DOCUMENT TEXT:

__________

To do all this we need a few things.

• The instruction to call a subroutine is bl. The b is the same as the branch instruction, and the l is for assigning the return address to the link register, lr, which is just another name for x30.
• The instruction ret takes whatever is in the link register, lr and jumps to it.
• In the simplest form the convention is to have parameters in the registers x0 to x7, and a return value in register x0.
• Convention also: the values in some registers are not expected to survive the subroutine, x0 to x7 (and a few more), and some are expected to survive, x19 to x28.
• If a subroutine calls another subroutine the link register in the first will need to be stored somewhere and later restored.

It is complicated, and there is more to the story, like using the stack. We may look at that later.

First we need to play with the simplest subroutine we can imagine: add one to a register. Place the following code after the code that stops the program:

inc1:   add x0,x0,1
        ret

Just make sure it is not executed in the normal flow of the program. Now call it when you have a known value in x0, and before you print the value:

        bl inc1

Check the value actually has increased by one. Then change your code to call it twice, and check.

__________

SUPPLIED INFORMATION:
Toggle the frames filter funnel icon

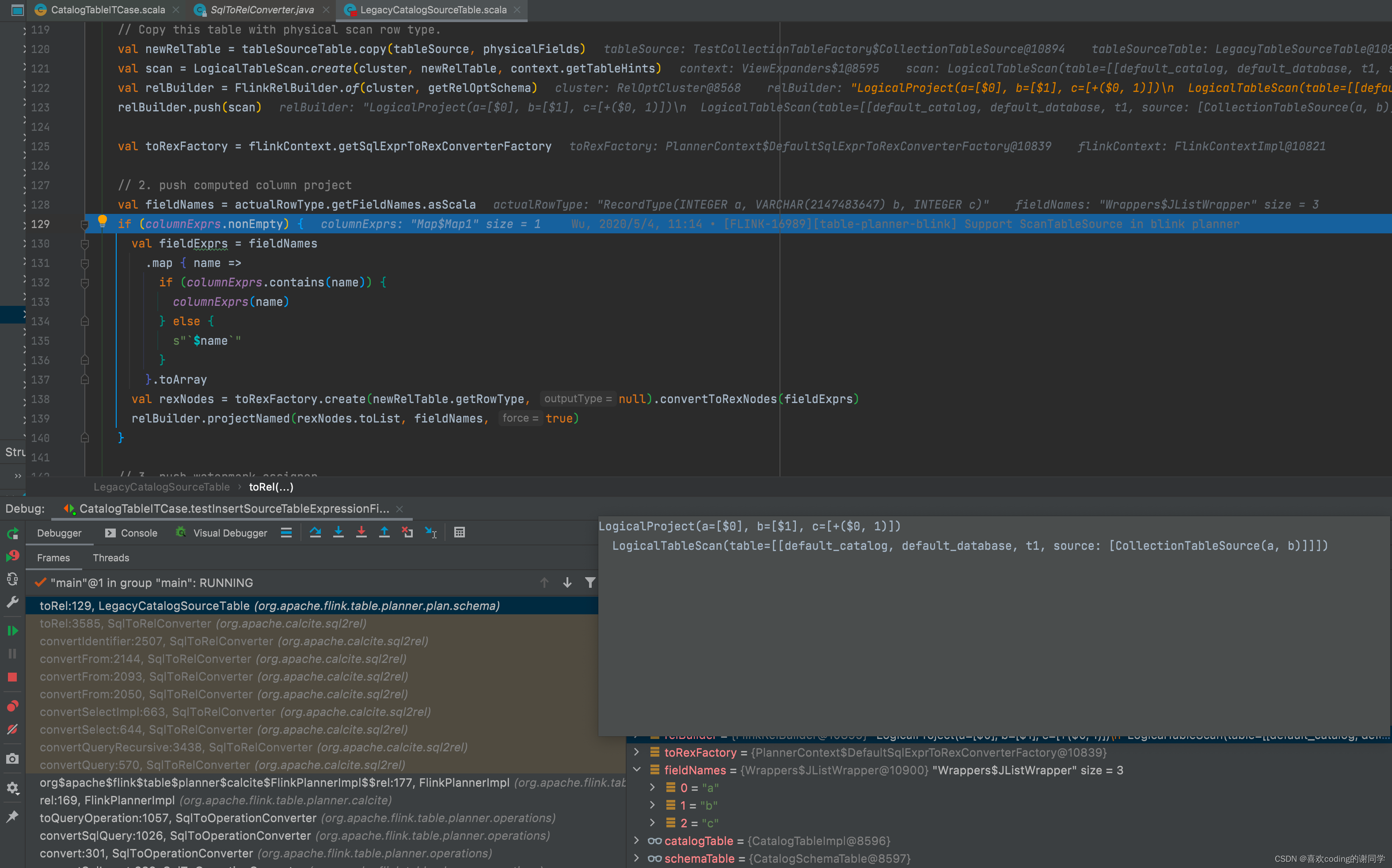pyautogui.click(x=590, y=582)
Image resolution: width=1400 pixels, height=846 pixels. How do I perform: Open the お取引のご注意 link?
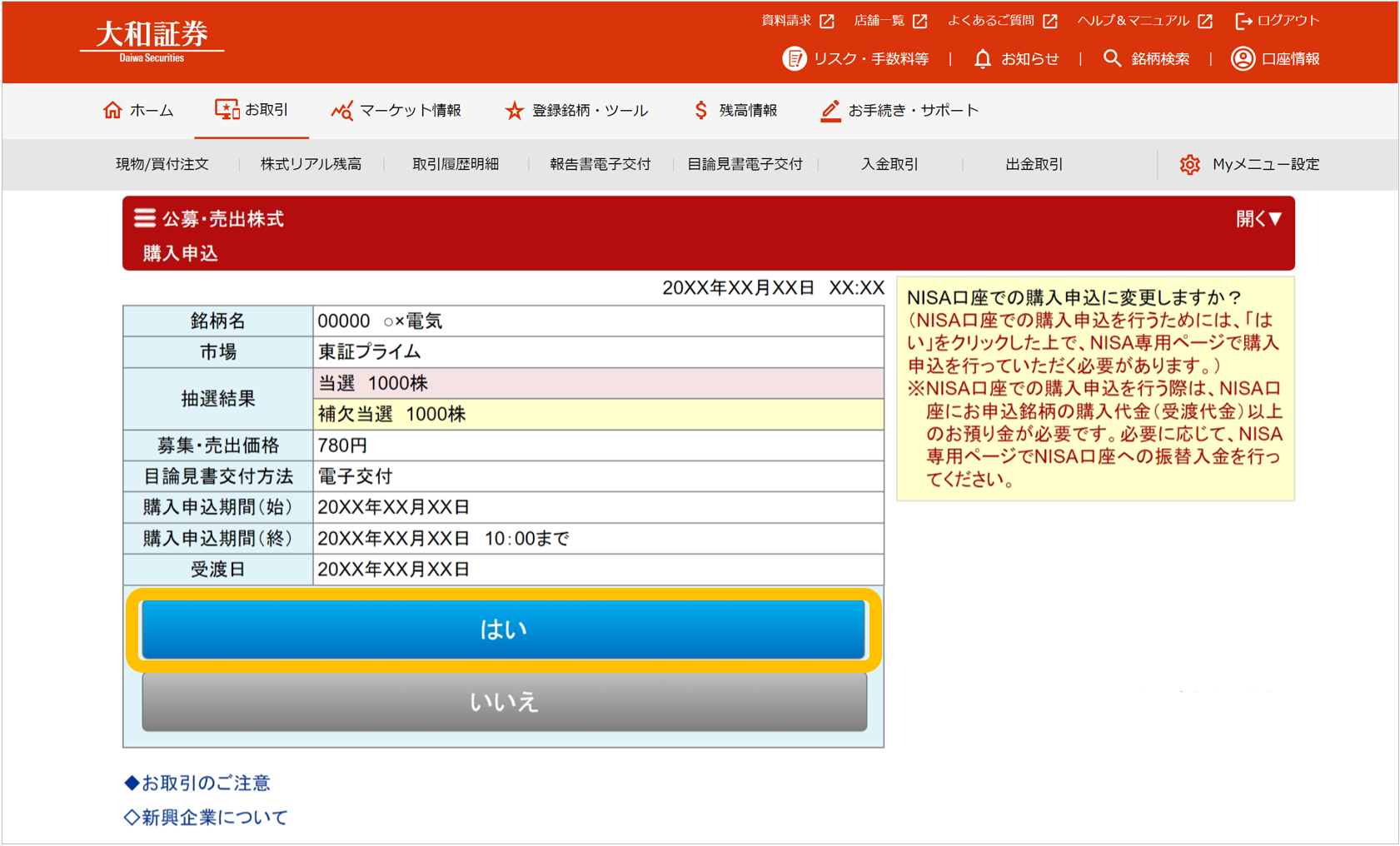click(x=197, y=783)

__________

EXERCISE BRIEF:
Please change every "subroutine" to "function" in the part of the text on subroutines above that opens with "To do all this" and closes with "in register x0.", and give that part again.

TASK RESULT:
To do all this we need a few things.

• The instruction to call a function is bl. The b is the same as the branch instruction, and the l is for assigning the return address to the link register, lr, which is just another name for x30.
• The instruction ret takes whatever is in the link register, lr and jumps to it.
• In the simplest form the convention is to have parameters in the registers x0 to x7, and a return value in register x0.